Aber die Verunsicherung der Gesellschaft fand nicht nur auf künstlerischem Gebiet statt. Raoul Hausmann schreibt in seinem Pamphlet gegen die Weimarische Lebensauffassung:

"Der früher so christliche Deutsche ist Goethe-Ebert-Schiller-Scheidemannianer geworden - aus seinem Verwechslungsspiel zwischen Besitz und Nutznießung reißt ihn nur mehr der Gotthilfliebekinderschreck des Bolschewismus".

Tatsächlich liebäugelten die Dadaisten mit dem Kommunismus - weil nichts von der Bourgeoisie mehr gefürchtet wurde als eine bolschewistische, die Reichen enteignende Revolution. Aber auch wenn George Grosz und Wieland Herzfelde vorübergehend mit der KPD sympathisierten, kann man nicht davon sprechen, dass der Berliner Dadaismus sich politisch vereinnahmen ließ. Das wird schon aus dem Flugblatt "Was ist der Dadaismus und was will er in Deutschland" Huelsenbecks und Hausmanns aus dem Jahr 1919 deutlich. Es ist aufgemacht wie ein politische Proklamation und hebt auch so an:

"Der Dadaismus fordert: 1. Die internationale revolutionäre Vereinigung aller schöpferischen und geistigen Menschen der ganzen Welt auf dem Boden eines radikalen Kommunismus"

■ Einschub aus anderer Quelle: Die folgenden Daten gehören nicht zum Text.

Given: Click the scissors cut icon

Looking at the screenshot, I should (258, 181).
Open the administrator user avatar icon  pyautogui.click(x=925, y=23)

Aber schon der zweite Punkt fordert so etwas sinnloses wie die "Einführung der progressiven Arbeitslosigkeit" und das Pamphlet endet in der Forderung nach "sofortiger Regelung aller Sexualbeziehungen". Hier geht es um Verunsicherung, nicht um parteipolitische Agitation. Bezeichnender Weise lehnte die kommunistische Presse die Dada-Messe von 1920 mit den gleichen Argumenten ab, wie die Konservative: Das sei eine Sammlung von Perversitäten und keine Kultur.
Ein weiteres Mittel der Dadaisten zur Verwirrung des Kulturbetriebes war das Abhalten von turbulenten Soireen. Hier wurde Nonsens veranstaltet wie ein Wettrennen zwischen einer Schreib- und einer Nähmaschine. Daneben rezitierte man die neuesten Laut- und Simultangedichte. Laut Huelsenbecks Memoiren drängten sich bei der großen Dada-Tournee durch Deutschland regelmäßig um die zweitausend Besucher in den Hallen. Es soll öfter zu Tumulten und Räumungen gekommen sein.
Freilich - die schockierende Wirkung auf die Bürger konnte nur so lange vorhalten, so lange Dada noch neu war. Um der Gefahr zu entgehen, ihre eigenen Epigonen zu werden, lösten die Berliner Dadaisten nach der Messe im August 1920, am Höhepunkt des Erfolgs, den Club Dada auf. Bedeutende Werke - etwa von George Grosz - wurden freilich noch weiterhin geschaffen.
Misst man abschließend den Berliner Dadaismus an seinem Anspruch, auf das Leben, auf die Gesellschaft zu wirken, muss man hingegen feststellen: Bis auf die Schockwirkung bei einigen Kulturbürgern (die sich dann damit beruhigen konnten, dass das ja eh nur Perverse seien) rief der Dadaismus nichts hervor. Was bleibt, ist die - längst in den Kanon zwischen Goethe, Schiller und den Expressionisten aufgenommene - Kunst.